**THE TASK:** Rewrite each line of the listing below as an item in a numbered list, and drop any blank lines.

A run of records
• • • • • • •
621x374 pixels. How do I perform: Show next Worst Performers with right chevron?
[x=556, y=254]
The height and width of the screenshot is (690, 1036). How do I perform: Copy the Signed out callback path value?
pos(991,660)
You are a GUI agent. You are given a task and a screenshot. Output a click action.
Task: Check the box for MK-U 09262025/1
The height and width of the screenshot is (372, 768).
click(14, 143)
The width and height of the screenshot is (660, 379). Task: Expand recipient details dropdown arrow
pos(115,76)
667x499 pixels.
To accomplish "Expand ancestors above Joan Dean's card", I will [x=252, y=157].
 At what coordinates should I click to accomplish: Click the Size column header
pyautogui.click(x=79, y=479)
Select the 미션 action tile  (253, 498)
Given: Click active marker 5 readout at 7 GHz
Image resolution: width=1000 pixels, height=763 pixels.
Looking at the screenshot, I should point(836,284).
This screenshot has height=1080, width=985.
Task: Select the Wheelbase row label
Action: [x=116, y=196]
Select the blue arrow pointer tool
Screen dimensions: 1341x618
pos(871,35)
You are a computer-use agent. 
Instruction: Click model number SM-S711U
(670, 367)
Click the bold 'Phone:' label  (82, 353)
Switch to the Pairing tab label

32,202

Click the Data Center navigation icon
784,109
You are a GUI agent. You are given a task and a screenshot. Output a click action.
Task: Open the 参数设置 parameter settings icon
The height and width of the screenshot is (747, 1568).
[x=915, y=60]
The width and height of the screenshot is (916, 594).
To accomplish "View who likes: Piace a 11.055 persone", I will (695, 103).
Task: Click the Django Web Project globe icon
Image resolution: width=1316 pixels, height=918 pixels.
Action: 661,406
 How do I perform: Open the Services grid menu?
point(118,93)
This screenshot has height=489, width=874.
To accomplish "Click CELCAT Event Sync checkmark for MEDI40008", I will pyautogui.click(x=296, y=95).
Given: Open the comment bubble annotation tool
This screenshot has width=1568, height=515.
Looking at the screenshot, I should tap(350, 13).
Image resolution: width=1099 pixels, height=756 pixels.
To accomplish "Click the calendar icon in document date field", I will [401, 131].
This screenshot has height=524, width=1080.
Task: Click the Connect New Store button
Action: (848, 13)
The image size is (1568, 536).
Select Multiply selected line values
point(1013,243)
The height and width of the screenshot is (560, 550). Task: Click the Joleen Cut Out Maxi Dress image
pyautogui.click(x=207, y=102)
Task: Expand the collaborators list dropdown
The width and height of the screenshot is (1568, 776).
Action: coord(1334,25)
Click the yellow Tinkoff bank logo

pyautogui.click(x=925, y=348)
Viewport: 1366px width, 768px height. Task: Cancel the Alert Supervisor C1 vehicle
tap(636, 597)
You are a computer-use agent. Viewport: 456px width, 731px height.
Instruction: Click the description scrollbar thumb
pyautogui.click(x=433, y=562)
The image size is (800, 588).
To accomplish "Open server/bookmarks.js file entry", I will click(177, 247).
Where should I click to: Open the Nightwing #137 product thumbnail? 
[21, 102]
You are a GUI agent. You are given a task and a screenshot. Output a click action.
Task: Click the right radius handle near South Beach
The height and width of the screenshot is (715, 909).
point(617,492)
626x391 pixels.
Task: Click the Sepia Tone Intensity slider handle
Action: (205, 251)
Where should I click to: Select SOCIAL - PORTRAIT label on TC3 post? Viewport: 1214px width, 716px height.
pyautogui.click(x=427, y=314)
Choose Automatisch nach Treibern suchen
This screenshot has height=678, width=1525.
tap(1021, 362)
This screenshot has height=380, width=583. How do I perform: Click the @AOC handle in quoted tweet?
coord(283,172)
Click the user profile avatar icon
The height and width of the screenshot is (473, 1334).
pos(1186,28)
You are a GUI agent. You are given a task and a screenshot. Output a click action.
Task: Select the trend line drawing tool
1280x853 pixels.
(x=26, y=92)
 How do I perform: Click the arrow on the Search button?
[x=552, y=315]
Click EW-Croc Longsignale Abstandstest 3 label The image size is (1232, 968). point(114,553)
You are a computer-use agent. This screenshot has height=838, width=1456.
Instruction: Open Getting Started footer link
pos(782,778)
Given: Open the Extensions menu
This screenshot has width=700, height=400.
• • • • • • •
**RESPONSE TO THIS TASK:**
1. 621x374 pixels. How do I perform: Show next Worst Performers with right chevron?
2. [x=556, y=254]
3. The height and width of the screenshot is (690, 1036). How do I perform: Copy the Signed out callback path value?
4. pos(991,660)
5. You are a GUI agent. You are given a task and a screenshot. Output a click action.
6. Task: Check the box for MK-U 09262025/1
7. The height and width of the screenshot is (372, 768).
8. click(14, 143)
9. The width and height of the screenshot is (660, 379). Task: Expand recipient details dropdown arrow
10. pos(115,76)
11. 667x499 pixels.
12. To accomplish "Expand ancestors above Joan Dean's card", I will [x=252, y=157].
13.  At what coordinates should I click to accomplish: Click the Size column header
14. pyautogui.click(x=79, y=479)
15. Select the 미션 action tile  (253, 498)
16. Given: Click active marker 5 readout at 7 GHz
17. Image resolution: width=1000 pixels, height=763 pixels.
18. Looking at the screenshot, I should point(836,284).
19. This screenshot has height=1080, width=985.
20. Task: Select the Wheelbase row label
21. Action: [x=116, y=196]
22. Select the blue arrow pointer tool
23. Screen dimensions: 1341x618
24. pos(871,35)
25. You are a computer-use agent. 
26. Instruction: Click model number SM-S711U
27. (670, 367)
28. Click the bold 'Phone:' label  (82, 353)
29. Switch to the Pairing tab label
30. 32,202
31. Click the Data Center navigation icon
32. 784,109
33. You are a GUI agent. You are given a task and a screenshot. Output a click action.
34. Task: Open the 参数设置 parameter settings icon
35. The height and width of the screenshot is (747, 1568).
36. [x=915, y=60]
37. The width and height of the screenshot is (916, 594).
38. To accomplish "View who likes: Piace a 11.055 persone", I will (695, 103).
39. Task: Click the Django Web Project globe icon
40. Image resolution: width=1316 pixels, height=918 pixels.
41. Action: 661,406
42.  How do I perform: Open the Services grid menu?
43. point(118,93)
44. This screenshot has height=489, width=874.
45. To accomplish "Click CELCAT Event Sync checkmark for MEDI40008", I will pyautogui.click(x=296, y=95).
46. Given: Open the comment bubble annotation tool
47. This screenshot has width=1568, height=515.
48. Looking at the screenshot, I should tap(350, 13).
49. Image resolution: width=1099 pixels, height=756 pixels.
50. To accomplish "Click the calendar icon in document date field", I will [401, 131].
51. This screenshot has height=524, width=1080.
52. Task: Click the Connect New Store button
53. Action: (848, 13)
54. The image size is (1568, 536).
55. Select Multiply selected line values
56. point(1013,243)
57. The height and width of the screenshot is (560, 550). Task: Click the Joleen Cut Out Maxi Dress image
58. pyautogui.click(x=207, y=102)
59. Task: Expand the collaborators list dropdown
60. The width and height of the screenshot is (1568, 776).
61. Action: coord(1334,25)
62. Click the yellow Tinkoff bank logo
63. pyautogui.click(x=925, y=348)
64. Viewport: 1366px width, 768px height. Task: Cancel the Alert Supervisor C1 vehicle
65. tap(636, 597)
66. You are a computer-use agent. Viewport: 456px width, 731px height.
67. Instruction: Click the description scrollbar thumb
68. pyautogui.click(x=433, y=562)
69. The image size is (800, 588).
70. To accomplish "Open server/bookmarks.js file entry", I will click(177, 247).
71. Where should I click to: Open the Nightwing #137 product thumbnail? 
72. [21, 102]
73. You are a GUI agent. You are given a task and a screenshot. Output a click action.
74. Task: Click the right radius handle near South Beach
75. The height and width of the screenshot is (715, 909).
76. point(617,492)
77. 626x391 pixels.
78. Task: Click the Sepia Tone Intensity slider handle
79. Action: (205, 251)
80. Where should I click to: Select SOCIAL - PORTRAIT label on TC3 post? Viewport: 1214px width, 716px height.
81. pyautogui.click(x=427, y=314)
82. Choose Automatisch nach Treibern suchen
83. This screenshot has height=678, width=1525.
84. tap(1021, 362)
85. This screenshot has height=380, width=583. How do I perform: Click the @AOC handle in quoted tweet?
86. coord(283,172)
87. Click the user profile avatar icon
88. The height and width of the screenshot is (473, 1334).
89. pos(1186,28)
90. You are a GUI agent. You are given a task and a screenshot. Output a click action.
91. Task: Select the trend line drawing tool
92. 1280x853 pixels.
93. (x=26, y=92)
94.  How do I perform: Click the arrow on the Search button?
95. [x=552, y=315]
96. Click EW-Croc Longsignale Abstandstest 3 label The image size is (1232, 968). point(114,553)
97. You are a computer-use agent. This screenshot has height=838, width=1456.
98. Instruction: Open Getting Started footer link
99. pos(782,778)
100. Given: Open the Extensions menu
101. This screenshot has width=700, height=400.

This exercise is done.